- **Exercise objective**
Go through the records below and show every line with the string "computer".

[Pixel coordinate grounding data]
################

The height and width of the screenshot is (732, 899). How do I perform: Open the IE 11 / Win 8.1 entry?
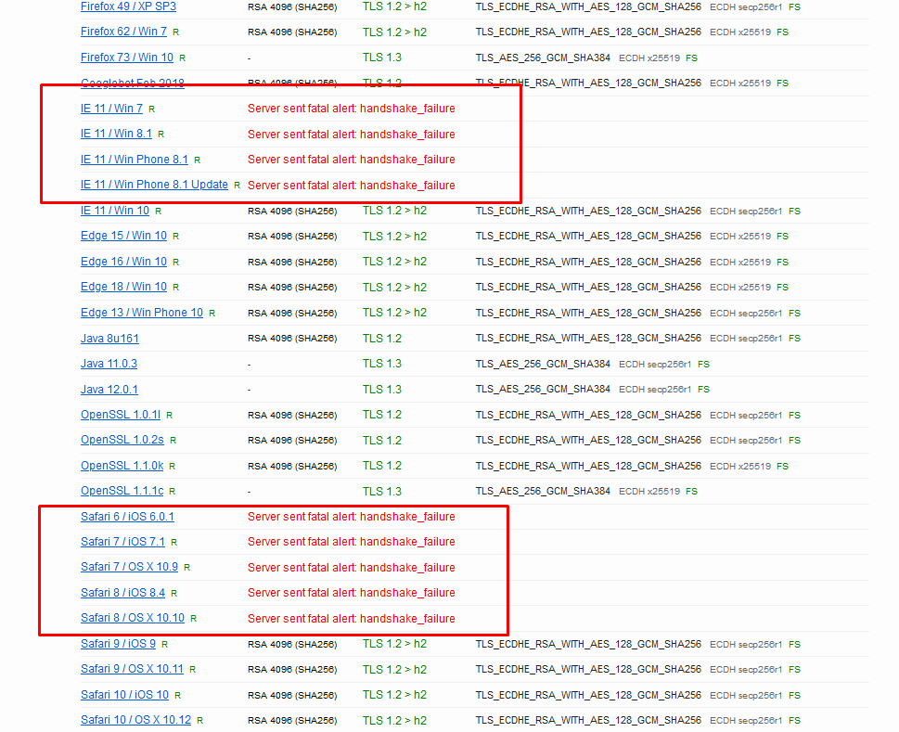116,134
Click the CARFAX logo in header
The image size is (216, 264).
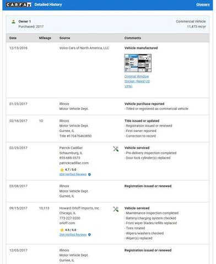[19, 4]
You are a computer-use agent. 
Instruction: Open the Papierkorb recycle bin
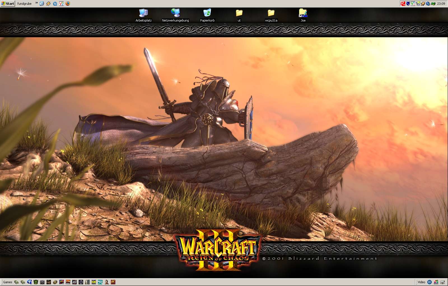click(x=207, y=13)
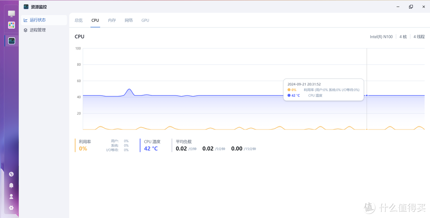Switch to the GPU tab

coord(145,20)
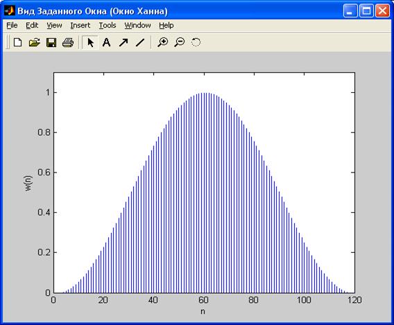Open the Edit menu

tap(32, 26)
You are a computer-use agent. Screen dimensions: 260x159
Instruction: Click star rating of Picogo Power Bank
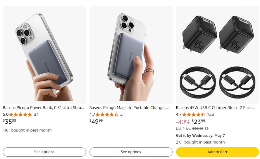pyautogui.click(x=20, y=115)
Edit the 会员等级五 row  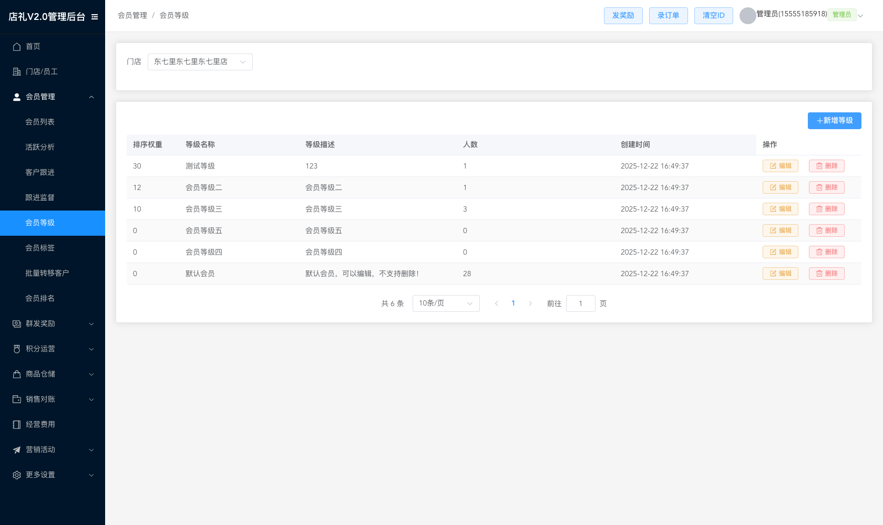click(x=781, y=230)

################

- **Solution**
You are a computer-use agent. 
You are a computer-use agent. Screen dimensions: 260x159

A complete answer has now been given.